Dear Mothers,

I owe you an apology. I am sorry for being a crappy feminist and not including your issues in my fight. I’m sorry for not realising how significant those issues were until I faced them myself. I’m sorry for not listening to you as I should have.

I’m sorry for the times I, frustrated with the marginalisation of childless women, failed to realise those with children were marginalised too. I didn’t see we are damned no matter our choice. I didn’t see we are seen as less whether we are mothers or not. I felt judged for not having children, never realising you felt equally judged for having them. I didn’t see that women are often defined by our reproductive status, and that there is no winning.

I’m sorry for the times I didn’t realise how much the experience of pregnancy, childbirth and parenthood changes you. I’m sorry for when I thought you meant it made me less of a woman not to have experienced it, not just a woman with different experiences. I’m sorry for the times I didn’t respect your experiences or how much they can change you. They’ve certainly changed me. And I promise now I won’t expect that my experiences are yours.

I’m sorry for not realising how truly painful it all can be. I’m sorry for the times I have dismissed or minimised your pain, just because another friend told me it wasn’t that bad. I didn’t realise that every single birth and every single pregnancy and every single child is different. I should have trusted you.

I’m sorry for not believing you when you said you loved differently as a parent: not that you loved better than me, but you loved better than you had before. You were talking about yourself. I thought you were judging me. I thought you were saying I hadn’t experienced love like yours. And it’s true: you were. But I never will experience love like yours. Every love is different.
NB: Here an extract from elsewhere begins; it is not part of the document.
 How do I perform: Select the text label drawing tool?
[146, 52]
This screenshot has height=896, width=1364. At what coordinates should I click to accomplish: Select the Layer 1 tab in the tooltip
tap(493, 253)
I’m sorry for not worrying enough about the financial implications of parenthood. I’m sorry for using “choice” as an excuse not to support you. I’m sorry that I didn’t realise the huge financial burden that biology has place on women, and that in a civilised society, we should be attempting to limit such burdens.
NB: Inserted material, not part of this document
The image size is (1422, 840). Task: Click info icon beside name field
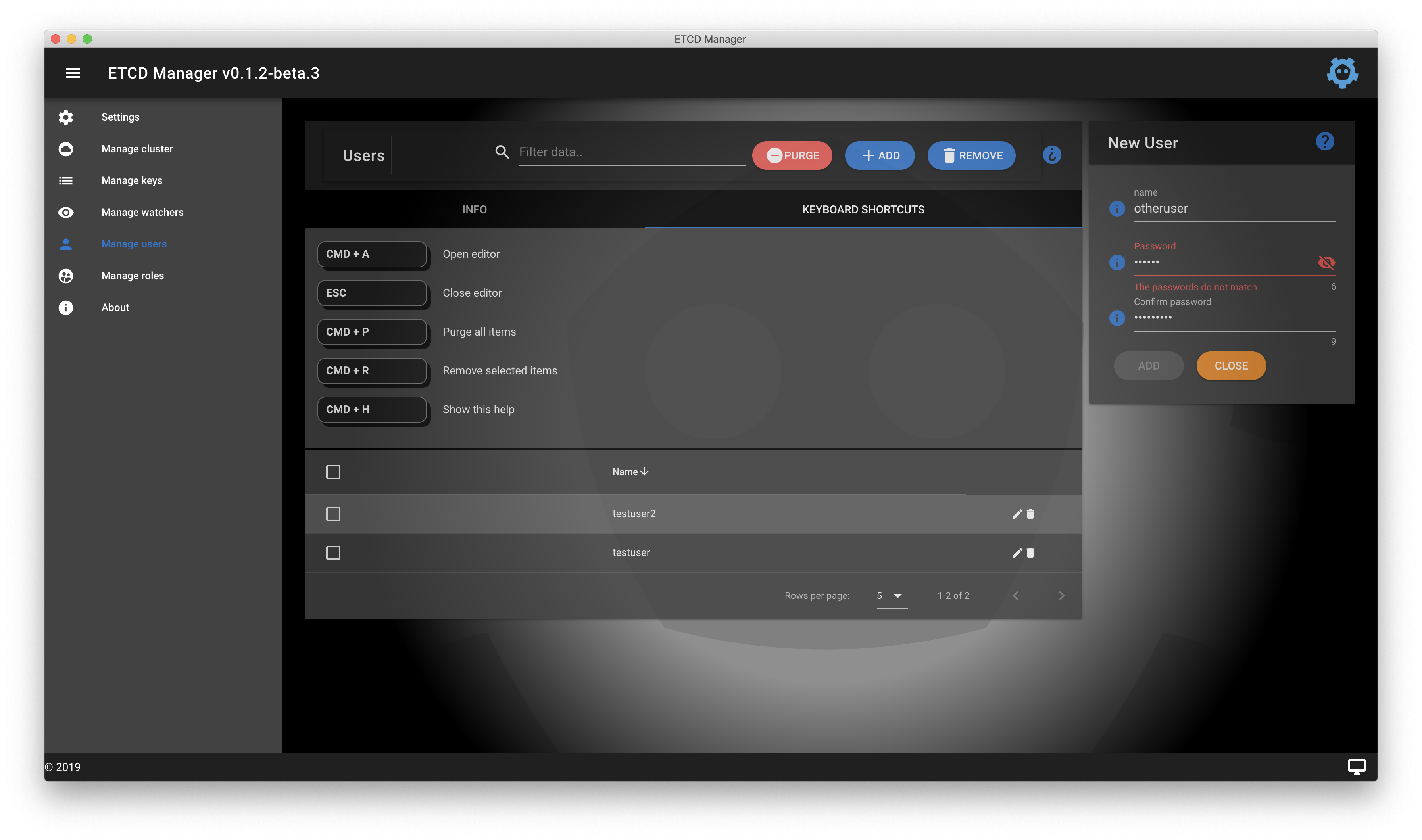[x=1116, y=209]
I’m sorry for every time I laughed “haven’t they ever heard of birth control”. I knew the odds but I didn’t realise how real the failures are.

I’m sorry for the times I took your choices as a judgement on mine. I know they weren’t. You did what was right for you. My choice to spend 14 years of adulthood child-free was right for me. Our choices were unrelated to each other.

I’m sorry for the times I was a bad friend. For the times I didn’t listen. For the times I thought that the gulf between us was impossibly large. It wasn’t. You were still you. I was just too wrapped up in my own experiences to listen to yours.

Now that I’m approaching the other side, I hope I can avoid making the same mistakes with my friends without children. To remember that their love is not better or worse than my love, just different. That their fights matter too. That their choices having nothing to do with my own.

To remember the gulf is not so wide, and that if we listen, our burdens can be shared.

And I’ll re-read this, regularly, to remind myself that we are all in this fight together.